コミュニケーションの難しさと多様性の大切さ
今日、認知科学の専門家である今井むつみ先生の本を読んで、コミュニケーションの難しさについて考えさせられました。
私たちは「話せば分かる」と思いがちですが、実はそれは幻想かもしれません。今井先生によると、人それぞれが持つ「スキーマ」(経験から作られた知識の枠組み)が異なるため、同じ言葉でも受け取り方が違うのだそうです。
特に印象的だったのは、感情がスキーマの基盤にあるという点です。ビジネスの場でも、上司と部下で全く違う世界の切り取り方をしている可能性があるんですね。中小企業で働く私にとって、この話はとても身近に感じました。
多様なバックグラウンドを持つメンバーが集まる職場では、まさにスキーマの違いが日々のコミュニケーションに影響しています。
でも、今井先生は「結論だけでなく、思考の過程を共有することが大切」だと言っています。なるほど、そうすれば相手の立場や感情も考慮できそうです。

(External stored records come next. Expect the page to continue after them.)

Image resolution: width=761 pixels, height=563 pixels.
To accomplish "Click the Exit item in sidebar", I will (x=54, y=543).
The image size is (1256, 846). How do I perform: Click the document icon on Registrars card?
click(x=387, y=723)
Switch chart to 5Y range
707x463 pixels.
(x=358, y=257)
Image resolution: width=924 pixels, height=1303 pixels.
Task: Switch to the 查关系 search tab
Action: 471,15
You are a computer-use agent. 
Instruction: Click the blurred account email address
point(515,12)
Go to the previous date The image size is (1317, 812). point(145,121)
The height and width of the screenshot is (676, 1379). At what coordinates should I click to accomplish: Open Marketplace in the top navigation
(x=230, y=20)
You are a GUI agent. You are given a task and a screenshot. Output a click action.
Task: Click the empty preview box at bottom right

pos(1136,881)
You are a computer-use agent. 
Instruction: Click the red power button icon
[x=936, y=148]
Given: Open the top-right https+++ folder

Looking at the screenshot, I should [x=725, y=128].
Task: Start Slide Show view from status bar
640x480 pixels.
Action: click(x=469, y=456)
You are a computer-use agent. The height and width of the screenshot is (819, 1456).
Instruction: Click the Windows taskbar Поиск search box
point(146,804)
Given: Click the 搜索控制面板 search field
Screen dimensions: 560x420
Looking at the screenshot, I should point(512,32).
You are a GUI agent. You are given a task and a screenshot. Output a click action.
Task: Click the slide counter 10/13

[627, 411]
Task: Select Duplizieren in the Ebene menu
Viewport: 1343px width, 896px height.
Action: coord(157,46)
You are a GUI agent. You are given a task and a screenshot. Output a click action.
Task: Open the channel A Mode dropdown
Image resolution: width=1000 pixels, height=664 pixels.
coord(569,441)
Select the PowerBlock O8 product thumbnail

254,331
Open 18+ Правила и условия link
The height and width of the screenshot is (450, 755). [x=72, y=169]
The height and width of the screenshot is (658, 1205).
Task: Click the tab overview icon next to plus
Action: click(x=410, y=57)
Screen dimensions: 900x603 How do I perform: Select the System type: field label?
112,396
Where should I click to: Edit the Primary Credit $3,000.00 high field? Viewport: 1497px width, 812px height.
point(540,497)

アジケの行動指針では「過程や思いつきも共有しよう」があります。図らずともこれがコミュニケーションで有益な指針だったんですね。
また、多様性の重要性も再認識しました。同じような人ばかりだと新しい視点が生まれにくく、創造性や革新性が失われるリスクがあるそうです。
コミュニケーションって本当に奥が深いですね。でも、その難しさを理解することが、より良い関係性づくりの第一歩なのかもしれません。